Pero más allá de la cuestión de la calidad del empleo generado (en general, mala), y de lo poco que tiene que ver la labor del Gobierno en la mejora de la tasa de crecimiento económico, derivada de un euro barato y de la caída de los precios de las materias primas, lo cierto es que el modelo productivo que está emergiendo por defecto se parece sospechosamente al que floreció en los años previos al estallido de la crisis, es decir, basado en la preeminencia de los sectores no exportadores y en general de baja productividad, tales como la construcción, la hostelería o la restauración, desde el punto de vista de la oferta, y en el consumo privado, desde el punto de vista de la demanda.

Los datos de afiliación a la seguridad social corroboran que la construcción es el sector donde más ha aumentado la ocupación en 2014 y en lo que llevamos de 2015, quedando la industria en tercer lugar tras el sector servicios, mientras que los precios de la vivienda se están recuperando con rapidez, al crecer al 4 por ciento en términos interanuales, lo que supone la tasa más fuerte desde 2007. El mayor error que puede cometer nuestro país es volver apostar el bienestar a una nueva burbuja inmobiliaria, máxime teniendo en cuenta el enorme stock de viviendas vacías, y que supera el medio millón de unidades.
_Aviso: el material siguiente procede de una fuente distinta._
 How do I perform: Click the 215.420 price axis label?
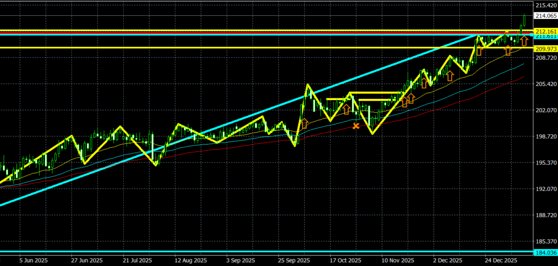tap(545, 5)
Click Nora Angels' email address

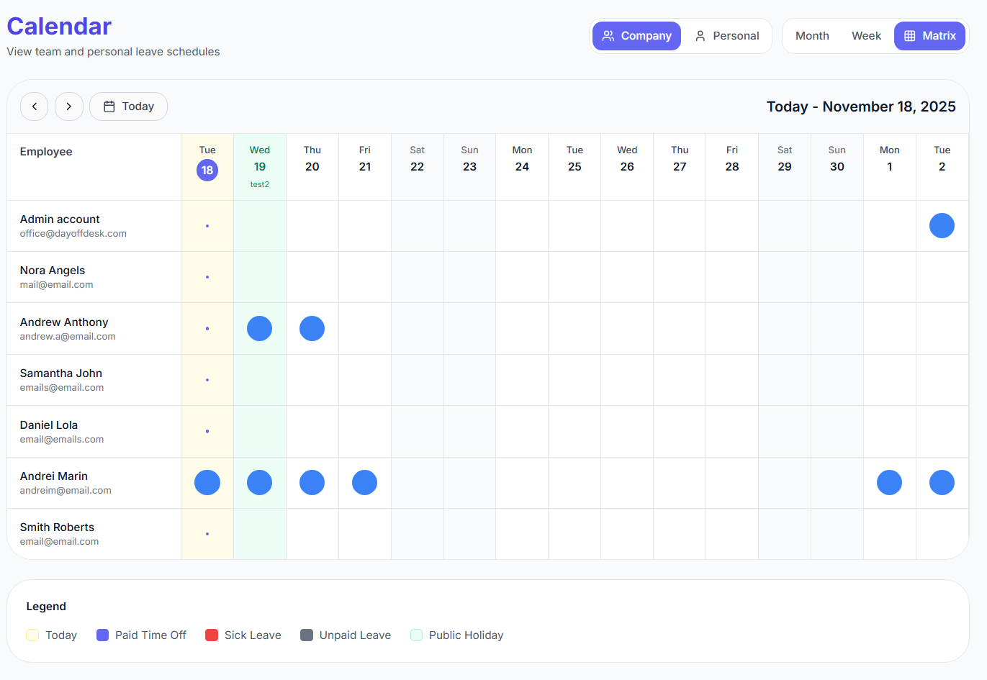pyautogui.click(x=56, y=284)
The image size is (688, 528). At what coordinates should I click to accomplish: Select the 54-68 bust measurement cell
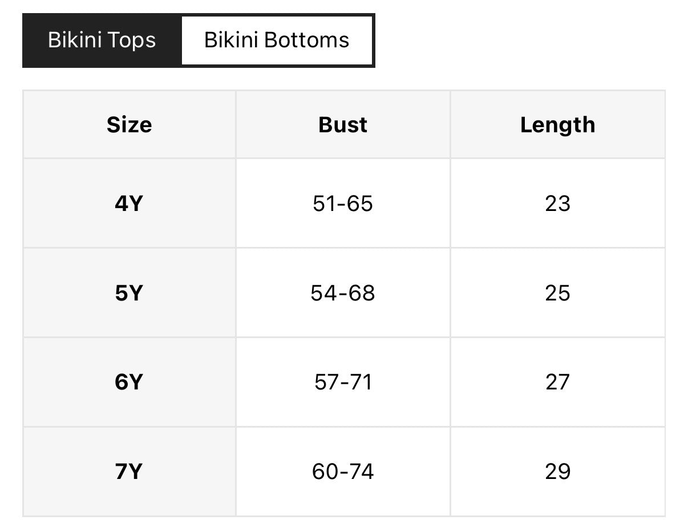(343, 293)
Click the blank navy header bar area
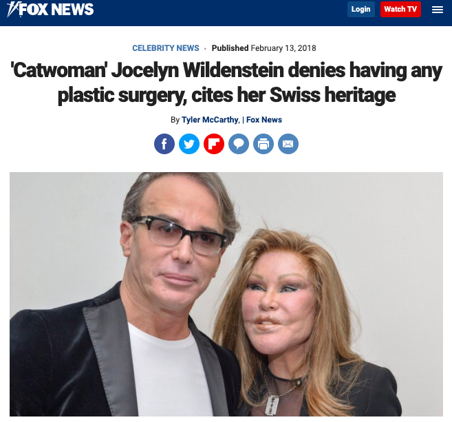The width and height of the screenshot is (452, 422). click(x=219, y=12)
Esta evolución es especialmente preocupante si tenemos en cuenta que los ajustes en la producción y la internacionalización de las empresas como consecuencia de la crisis generaron un aumento de nuestras exportaciones y una caída de las importaciones que permitieron alcanzar, por primera vez en décadas, un saldo positivo de nuestra cuenta corriente, además de lograr una reducción sustancial del déficit comercial. El giro exportador de la economía española, tanto de bienes como de servicios, suponía una buena señal, ya que indicaba la aparición de un nuevo modelo de crecimiento basado en la manufactura de bienes de equipo, maquinaria, vehículos y productos químicos, además de la industria agroalimentaria. Como es sabido, en la industria la productividad es mayor y por tanto los salarios son más altos y los empleos más estables.
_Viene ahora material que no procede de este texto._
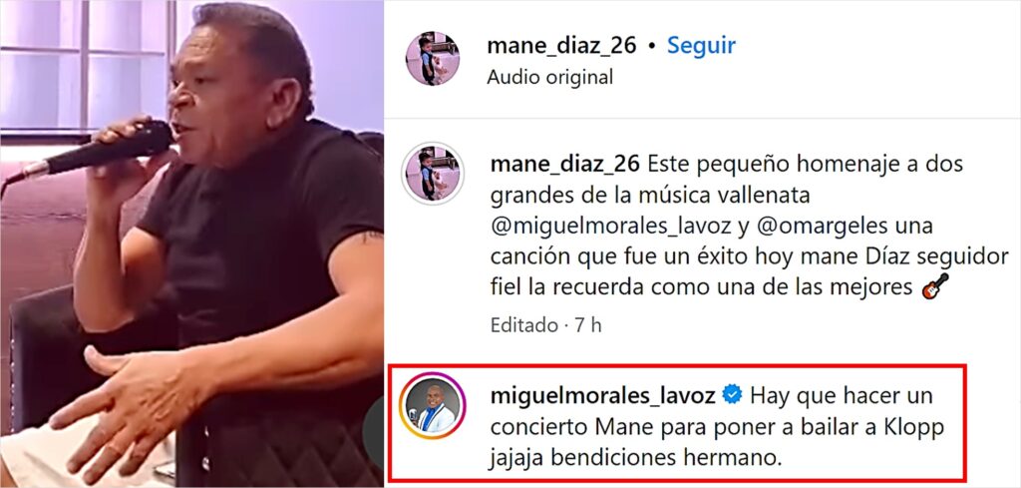Click the Audio original label
Viewport: 1021px width, 488px height.
coord(549,78)
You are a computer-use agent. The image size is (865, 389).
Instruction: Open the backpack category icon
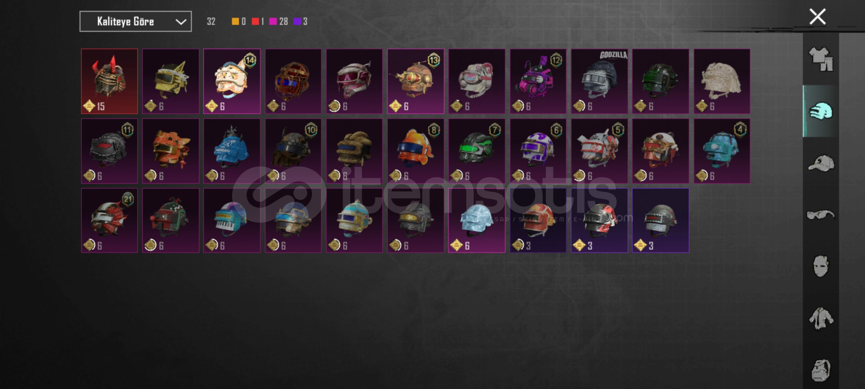(x=821, y=370)
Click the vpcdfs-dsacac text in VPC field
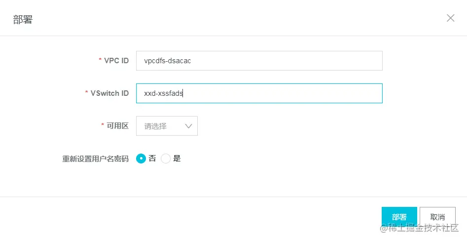This screenshot has height=241, width=467. click(x=167, y=61)
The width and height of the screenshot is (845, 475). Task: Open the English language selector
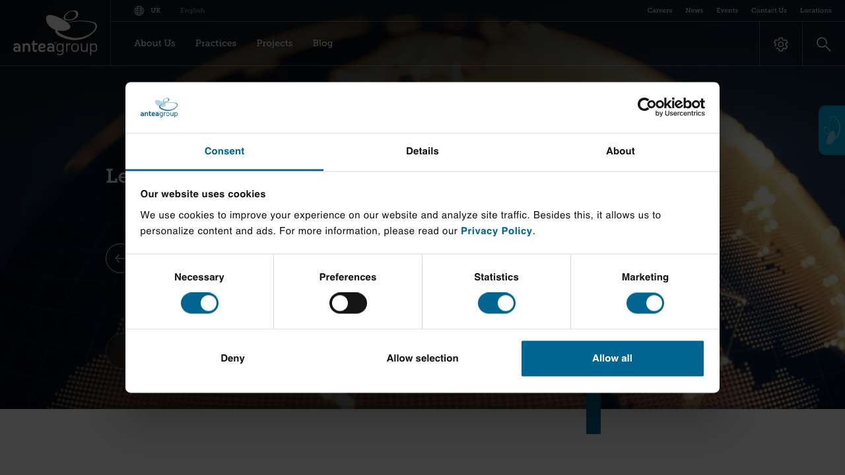pos(192,11)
Además, el enorme stock de deuda pública y privada requiere por fuerza generar de manera sostenida superávits por cuenta corriente, sin los cuáles España no podrá devolver sin nuevos ajustes el capital que ha captado del exterior.

Sin embargo, el regreso prematuro del consumo privado como motor de la recuperación, y la canalización de la inversión hacia la construcción y el sector turístico auguran un nuevo ciclo de baja productividad, empleo precario, aumento de las importaciones y déficits por cuenta corriente. El Gobierno es responsable por no haber sentado las bases de un nuevo modelo productivo sostenido en la manufactura de productos de alto valor añadido, al recortar las políticas de innovación y no utilizar la política fiscal y el crédito público para incentivar la inversión industrial. Los votantes no debieran premiar al Partido Popular por volver a establecer, por segunda vez en una generación, el modelo de crecimiento del ladrillo.